[Saved data entries]
□ □ □ □
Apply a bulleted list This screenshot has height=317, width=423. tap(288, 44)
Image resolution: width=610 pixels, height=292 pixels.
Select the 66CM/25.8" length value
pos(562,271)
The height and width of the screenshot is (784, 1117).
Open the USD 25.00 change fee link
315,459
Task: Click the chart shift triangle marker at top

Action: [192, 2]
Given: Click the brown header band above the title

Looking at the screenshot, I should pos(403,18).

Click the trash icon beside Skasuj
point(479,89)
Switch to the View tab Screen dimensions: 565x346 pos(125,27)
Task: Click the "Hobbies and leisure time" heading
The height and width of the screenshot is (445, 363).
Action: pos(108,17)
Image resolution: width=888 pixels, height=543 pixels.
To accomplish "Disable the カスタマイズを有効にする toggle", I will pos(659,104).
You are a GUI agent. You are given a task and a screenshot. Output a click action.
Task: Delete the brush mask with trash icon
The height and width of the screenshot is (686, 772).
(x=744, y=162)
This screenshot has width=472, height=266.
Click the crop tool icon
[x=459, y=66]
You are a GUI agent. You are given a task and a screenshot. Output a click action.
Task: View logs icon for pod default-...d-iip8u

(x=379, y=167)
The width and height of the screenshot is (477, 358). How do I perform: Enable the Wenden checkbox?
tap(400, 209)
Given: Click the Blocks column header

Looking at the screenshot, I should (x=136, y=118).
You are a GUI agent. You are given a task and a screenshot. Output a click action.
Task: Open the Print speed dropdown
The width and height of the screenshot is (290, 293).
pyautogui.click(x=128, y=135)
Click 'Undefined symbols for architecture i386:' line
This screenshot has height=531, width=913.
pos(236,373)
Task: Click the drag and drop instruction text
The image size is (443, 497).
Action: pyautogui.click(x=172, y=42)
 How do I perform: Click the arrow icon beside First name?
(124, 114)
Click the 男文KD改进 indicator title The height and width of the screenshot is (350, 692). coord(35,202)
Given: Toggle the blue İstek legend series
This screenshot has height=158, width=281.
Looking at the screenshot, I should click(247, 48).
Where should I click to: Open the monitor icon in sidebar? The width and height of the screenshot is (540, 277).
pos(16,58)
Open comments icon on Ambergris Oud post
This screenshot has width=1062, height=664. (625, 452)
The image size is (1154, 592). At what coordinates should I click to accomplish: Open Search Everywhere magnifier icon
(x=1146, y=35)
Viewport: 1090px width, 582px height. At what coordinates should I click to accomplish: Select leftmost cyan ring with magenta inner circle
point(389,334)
□ □ □ □
> **Work task**
Each line above with the word "pixels" needs to be copied.

> **Task result**
Image resolution: width=610 pixels, height=292 pixels.
Image resolution: width=888 pixels, height=543 pixels.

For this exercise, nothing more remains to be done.